Raw data -

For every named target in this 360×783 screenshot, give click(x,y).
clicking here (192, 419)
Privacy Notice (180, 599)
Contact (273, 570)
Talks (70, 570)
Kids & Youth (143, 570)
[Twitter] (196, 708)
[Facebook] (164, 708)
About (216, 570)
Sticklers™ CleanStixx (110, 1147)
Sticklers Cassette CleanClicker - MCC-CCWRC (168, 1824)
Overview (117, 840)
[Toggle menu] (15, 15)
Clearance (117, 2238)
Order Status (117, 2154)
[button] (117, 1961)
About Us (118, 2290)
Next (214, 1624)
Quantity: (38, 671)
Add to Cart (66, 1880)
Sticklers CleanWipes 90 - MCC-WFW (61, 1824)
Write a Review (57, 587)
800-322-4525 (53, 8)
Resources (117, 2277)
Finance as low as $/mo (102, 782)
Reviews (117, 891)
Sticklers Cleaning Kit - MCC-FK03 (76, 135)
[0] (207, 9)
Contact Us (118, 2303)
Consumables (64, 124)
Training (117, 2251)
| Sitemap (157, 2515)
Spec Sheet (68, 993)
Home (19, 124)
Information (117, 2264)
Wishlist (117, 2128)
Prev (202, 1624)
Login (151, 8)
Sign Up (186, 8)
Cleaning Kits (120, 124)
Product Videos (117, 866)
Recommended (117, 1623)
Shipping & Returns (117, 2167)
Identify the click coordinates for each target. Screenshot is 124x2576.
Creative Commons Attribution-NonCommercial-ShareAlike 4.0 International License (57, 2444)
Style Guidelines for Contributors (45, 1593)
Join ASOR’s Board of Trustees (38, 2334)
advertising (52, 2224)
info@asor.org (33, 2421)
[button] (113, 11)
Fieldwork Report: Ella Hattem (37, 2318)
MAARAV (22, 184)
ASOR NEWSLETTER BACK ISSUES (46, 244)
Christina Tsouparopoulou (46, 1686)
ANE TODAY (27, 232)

Exercise objective - Find where the line with "Contact Us (118, 2303)" sits in the material above, then copy exactly from it through the line with "Identify the click". Add no other line.

Answer for this exercise -
Contact Us (118, 2303)
Consumables (64, 124)
Training (117, 2251)
| Sitemap (157, 2515)
Spec Sheet (68, 993)
Home (19, 124)
Information (117, 2264)
Wishlist (117, 2128)
Prev (202, 1624)
Login (151, 8)
Sign Up (186, 8)
Cleaning Kits (120, 124)
Product Videos (117, 866)
Recommended (117, 1623)
Shipping & Returns (117, 2167)
Identify the click coordinates for each target. Screenshot is 124x2576.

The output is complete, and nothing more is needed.